EXCERPT

○ ○ ○

VANCOUVER (NEWS 1130) — Like millions of others, Raugi Yu went to see Shang-Chi and the Legend of the Ten Rings over the weekend. Watching his daughter see faces that look like hers on the big screen was a powerful experience for the Taiwanese-Canadian actor, who knows first hand why representation matters.
The film smashed the record for Labour Day openings with an estimated $94.4 million in ticket sales. It was also the first Marvel film featuring an Asian lead, and a primarily Asian cast.
“I took my daughter with me, and I was watching them watch the movie, and watching them see their, their face, you know on this 50-foot screen. When I was younger, I didn’t see that, ever. Unless my parents brought me to a Chinese movie theatre in Chinatown,” he says.
“I think it’s a really great step forward in representation. I think it breaks all those old tropes and stereotypes.”
As an actor who has been working in film, theatre, and TV since 1994, he says he’s experienced discrimination first-hand. Too often, his options were limited because so many roles were reserved for white actors.

○ ○ ○

INPUT DATA

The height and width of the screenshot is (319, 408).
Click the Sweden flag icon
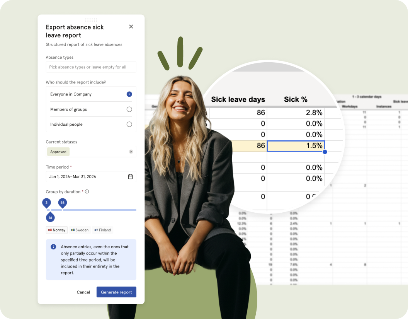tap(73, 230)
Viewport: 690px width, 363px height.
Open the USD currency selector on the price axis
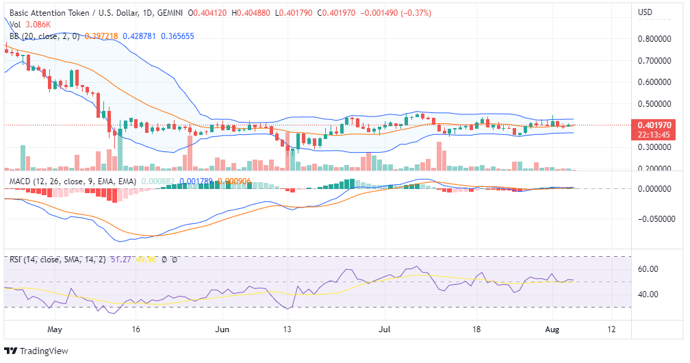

○ ○ ○

TASK INSTRUCTIONS
Answer these questions using the Shang-Chi news piece:
(a) What were the estimated ticket sales for the film's Labour Day opening?
(b) Since what year has Raugi Yu worked in film, theatre, and TV?
(c) When he was younger, where could Yu see faces like his on screen?

SOLUTION
(a) About $94.4 million.
(b) Since 1994.
(c) Only at a Chinese movie theatre in Chinatown, when his parents took him there.